Aging changes of the optic nerve head in relation to open angle glaucoma
- Mr D F Garway-Heath, Glaucoma Unit, Moorfields Eye Hospital, City Road, London EC1V 2PD.
- Accepted 28 July 1997
AIMS To determine the age related changes in optic nerve head structure in a group of normal subjects and assess the significance of any changes in relation to those found in open angle glaucoma.
METHODS A group of 88 white volunteers and friends and spouses of patients with a normal visual field and normal intraocular pressure was studied. Two different imaging and measurement devices were used (computer assisted planimetry and scanning laser ophthalmoscopy), and the results from each were compared. Measurements were made of the optic disc, optic cup, and neuroretinal rim areas, and the vertical optic disc diameter and cup/disc diameter ratio.
RESULTS Neuroretinal rim area declined at the rate of between 0.28% and 0.39% per year. Vertical optic cup diameter and optic cup area increased with age. The mean cup/disc diameter ratio increased by about 0.1 between the ages of 30 and 70 years.
CONCLUSIONS Age related changes are significant and measurable, and should be taken into account when assessing the glaucoma suspect, and when estimating the rate of progression of glaucomatous optic neuropathy in patients with established disease.
Open angle glaucoma (OAG) is a progressive, irreversible, optic neuropathy, for which the major risk factors are raised intraocular pressure and older age. Visual field loss is associated with the increase in optic cup size and other structural changes that occur at the optic nerve head. It is a common condition, the incidence of which increases with age. Prevalence varies with ethnic origin and estimates have been calculated in a recent review of the literature.1 Around 1% of white subjects have OAG at the age of 50 years, rising to around 4% at the age of 80 years. Estimates for black subjects are 3% and 13% at the equivalent ages. It is, therefore, becoming an increasingly important disease with growing numbers of the elderly in the population. OAG is a significant cause of visual disability, with between 4.0% and 6.2% of patients blind in both eyes.2-4 The cost to the UK alone of blindness from glaucoma may exceed £100 million annually.5 OAG is asymptomatic early in the course of the disease, and patients frequently present late with irreversible loss of vision. It is estimated that up to 50% of individuals with glaucoma in the population are undiagnosed.167 Better means for case finding are therefore needed.

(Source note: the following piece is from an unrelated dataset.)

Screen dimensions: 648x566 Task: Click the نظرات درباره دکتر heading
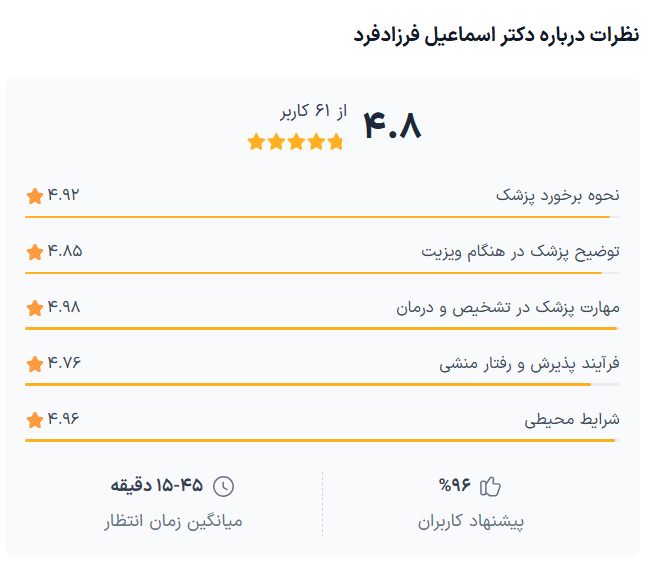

At present in the UK the majority of new cases are picked up by the optometrist89 on the basis of intraocular pressure tests (tonometry), visual field tests, and examination of the appearance of the optic nerve head (optic disc). Using a combination of all three results in the greatest detection rate.10 The use of these methods is, however, patchy and the only mandatory examination is ophthalmoscopy.10
Although it is well established that the incidence of OAG increases with age, little is known of the aging changes that occur at the optic disc in the normal population. The purpose of this study was to define normal aging changes in the optic disc morphology.
Measurement of the size of optic disc features is possible from fundus photographs (planimetry)1112 or images acquired with the scanning laser tomograph (Heidelberg retina tomograph, software version 1.11).13 We used these methods to describe a normal population.

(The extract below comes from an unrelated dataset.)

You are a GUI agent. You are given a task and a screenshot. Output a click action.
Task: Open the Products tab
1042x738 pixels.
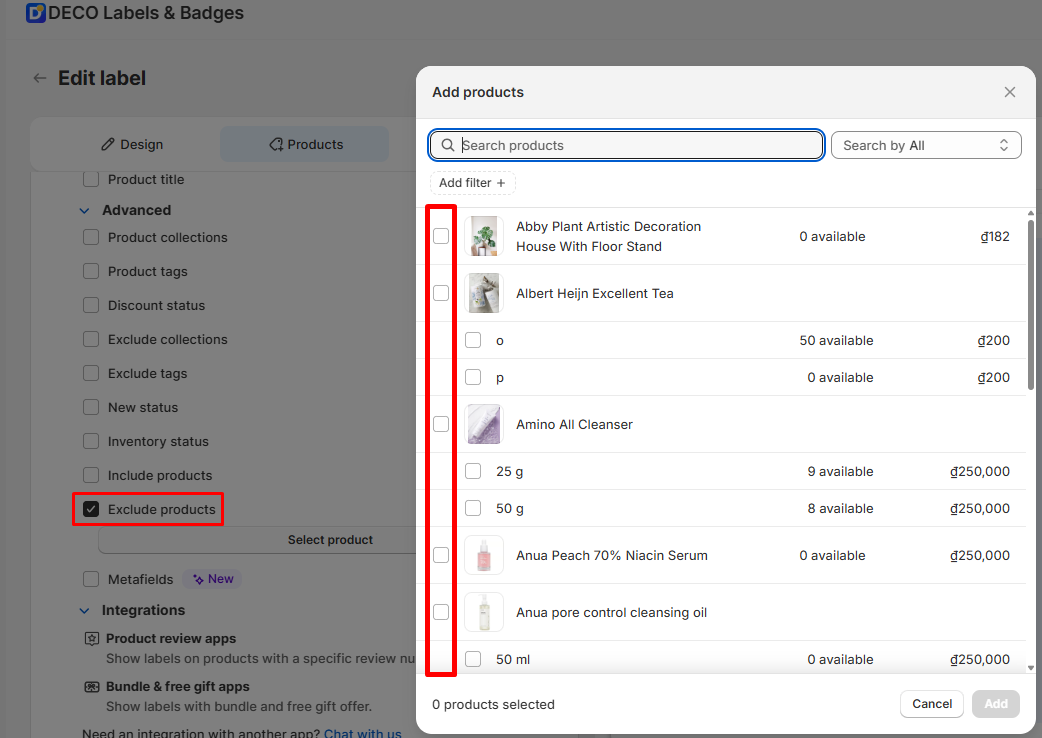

Normal subjects were recruited prospectively as part of a study on the treatment of ocular hypertensive patients and the early detection of glaucoma. All gave informed consent to the investigations performed, and each had the following: medical and ocular history, slit lamp biomicroscopy, tonometry, fundus examination, visual field testing, optic disc photography, and imaging using scanning laser ophthalmoscopy (SLO).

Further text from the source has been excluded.